The Scheme for the Treatise upon the Christian Religion was formed by the Author, about the end of the late Queen’s reign; at which time, he carefully perused the ancient Writings, which furnish the materials for it. His continual employment in business prevented him from executing it, until he resigned his office of Secretary of State; and his death put a period to it, when he had imperfectly performed only one half of the design: he having proposed, as appears from the Introduction, to add the Jewish to the Heathen testimonies for the truth of the Christian History. He was more assiduous than his health would well allow, in the pursuit of this Work: and had long determined to dedicate his Poetry also, for the future, wholly to religious subjects.
Soon after, he was, from being one of the Lords Commissioners of Trade, advanced to the post of Secretary of State; he found his health impaired by the return of that asthmatic indisposition; which continued often, to afflict him during his exercise of that employment: and, at last, obliged him to beg His Majesty’s leave to resign.
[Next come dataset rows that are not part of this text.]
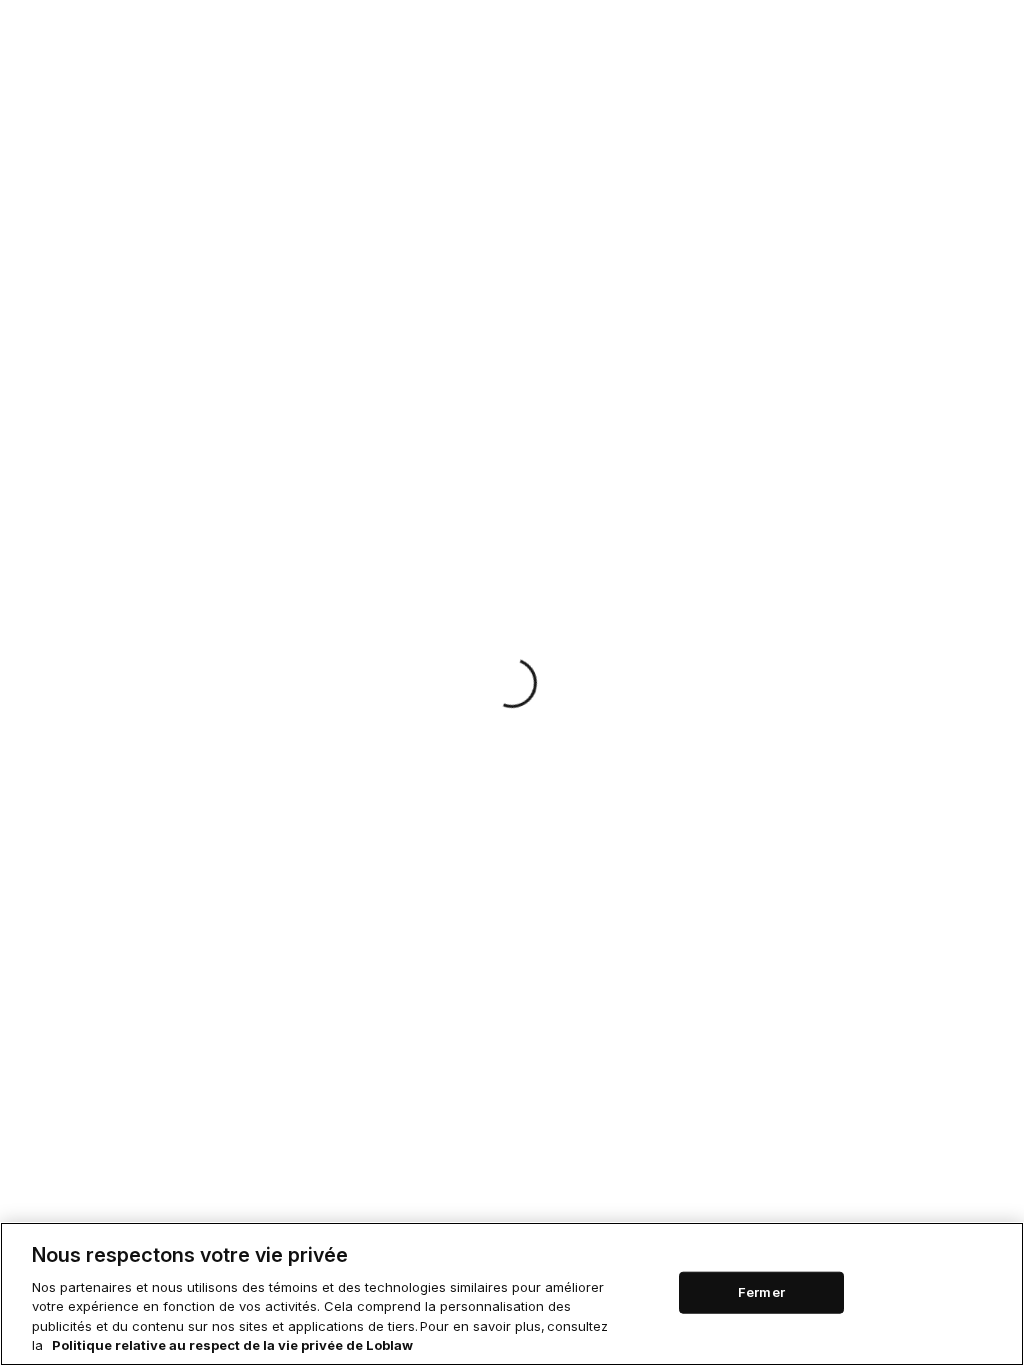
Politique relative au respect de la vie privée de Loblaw (232, 1345)
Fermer (761, 1292)
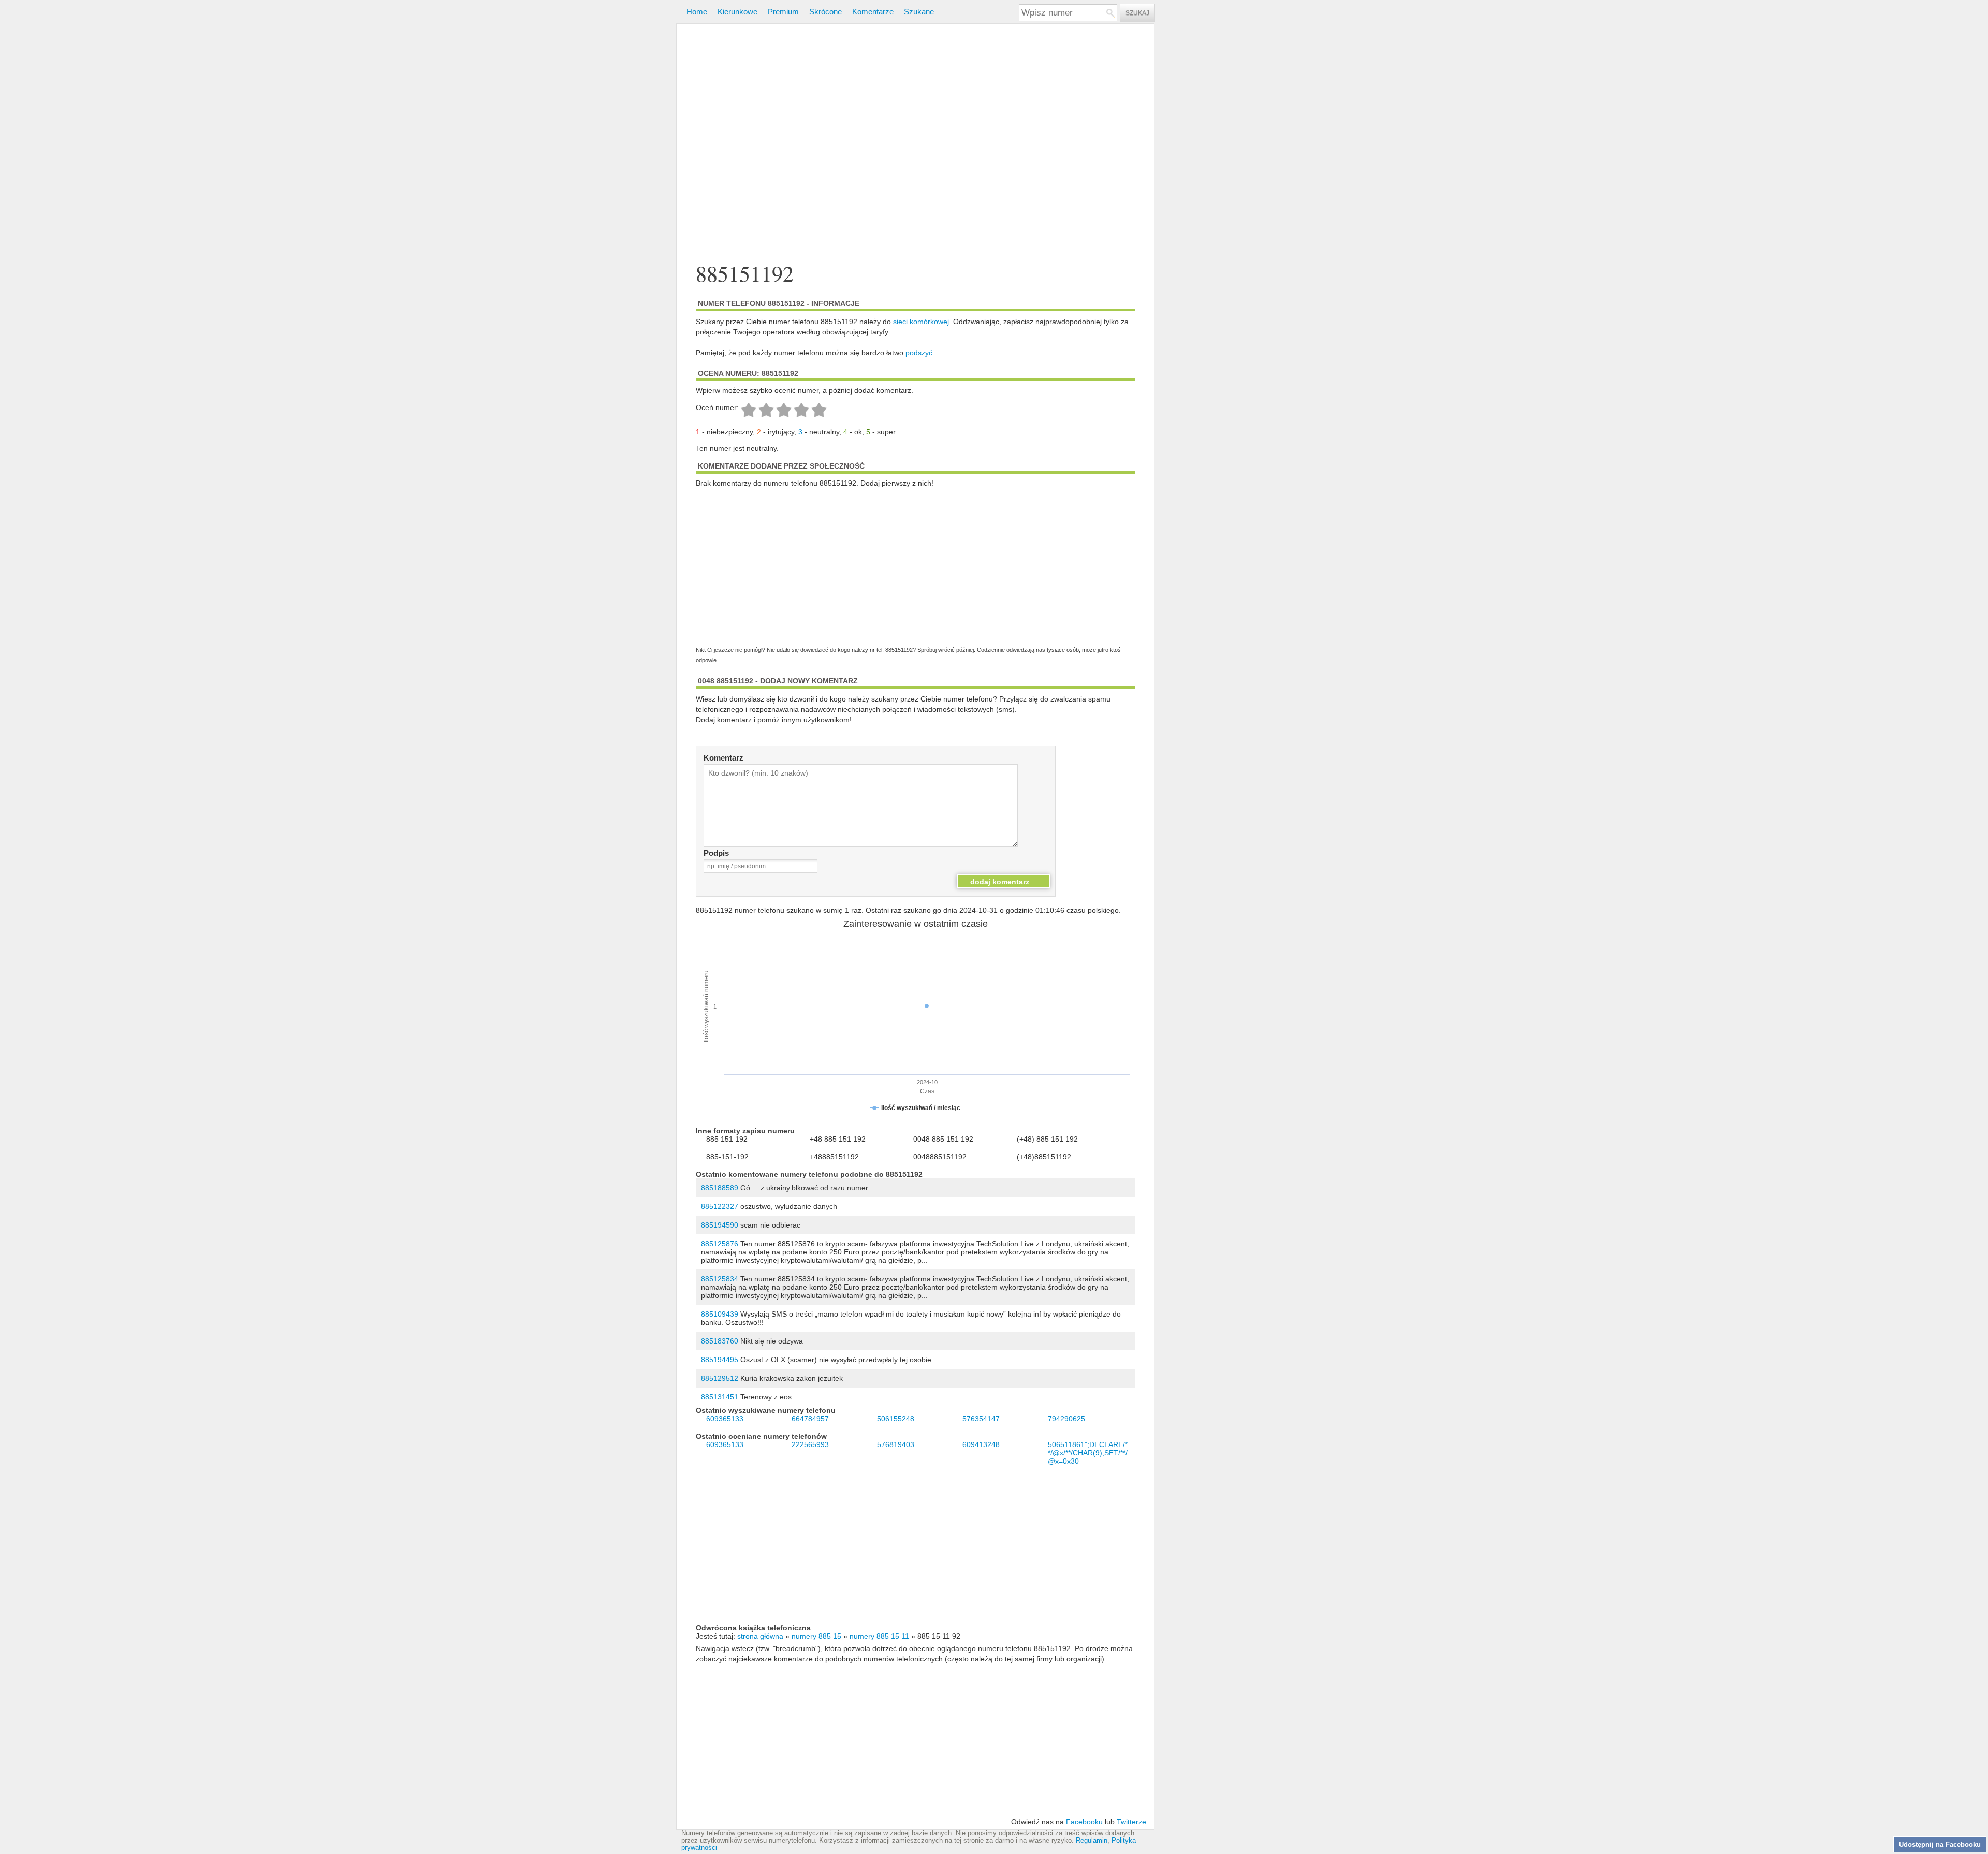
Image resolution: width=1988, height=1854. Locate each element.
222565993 (810, 1444)
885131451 (719, 1397)
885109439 (719, 1314)
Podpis (716, 853)
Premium (783, 11)
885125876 (719, 1243)
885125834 (719, 1279)
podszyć (918, 352)
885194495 (719, 1359)
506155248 (895, 1418)
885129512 (719, 1378)
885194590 (719, 1225)
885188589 (719, 1188)
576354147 (981, 1418)
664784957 (810, 1418)
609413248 (981, 1444)
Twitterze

His freedom from the anxiety of business so far re-established his health, that his friends began to hope he might last for many years: but (whether it were from a life too sedentary; or from his natural constitution, in which was one circumstance very remarkable, that, from his cradle, he never had a regular pulse) a long and painful relapse into an asthma and dropsy deprived the World of this great man, on the 17th of June, 1719.
He left behind him only one daughter, by the Countess of WARWICK; to whom he was married in the year 1716.
Not many days before his death, he gave me directions to collect his Writings, and at the same time committed to my care the Letter addressed to Mr. CRAGGS, his successor as Secretary of State, wherein he bequeaths them to him, as a token of friendship.
Such a testimony, from the First Man of our Age, in such a point of time, will be perhaps as great and lasting an honour to that Gentleman as any even he could acquire to himself, and yet it is no more than was due from an affection that justly increased towards him, through the intimacy of several years. I cannot, save with the utmost tenderness, reflect on the kind concern with which Mr. ADDISON left Me as a sort of incumbrance upon this valuable legacy. Nor must I deny myself the honour to acknowlege that the goodness of that Great Man to me, like many other of his amiable qualities, seemed not so much to be renewed, as continued in his successor; who made me an example, that nothing could be indifferent to him which came recommended to Mr. ADDISON.